** Begin Provided records **

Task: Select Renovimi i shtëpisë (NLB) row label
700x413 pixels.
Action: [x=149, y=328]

** End Provided records **
** Begin Provided records **

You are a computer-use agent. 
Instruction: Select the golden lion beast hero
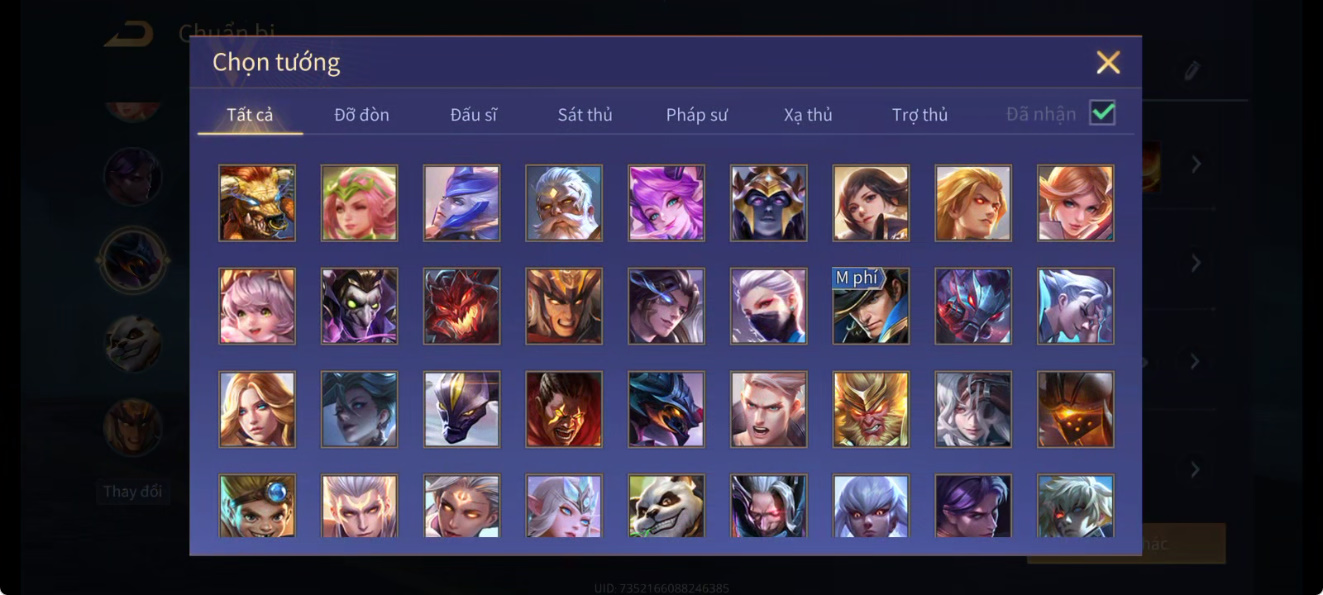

** End Provided records **
** Begin Provided records **

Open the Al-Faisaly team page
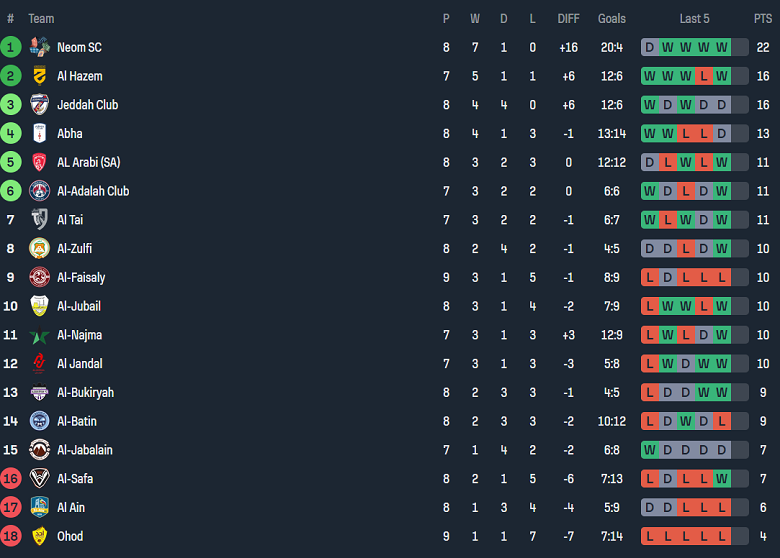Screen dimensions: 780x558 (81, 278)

** End Provided records **

Set exercise
Rewrite the records from the line with "Task: Select Renovimi" up to and including the line with "Action: [x=149, y=328]", renaming "row label" to "row heading" and keeping everything else the same.

Answer to this task
Task: Select Renovimi i shtëpisë (NLB) row heading
700x413 pixels.
Action: [x=149, y=328]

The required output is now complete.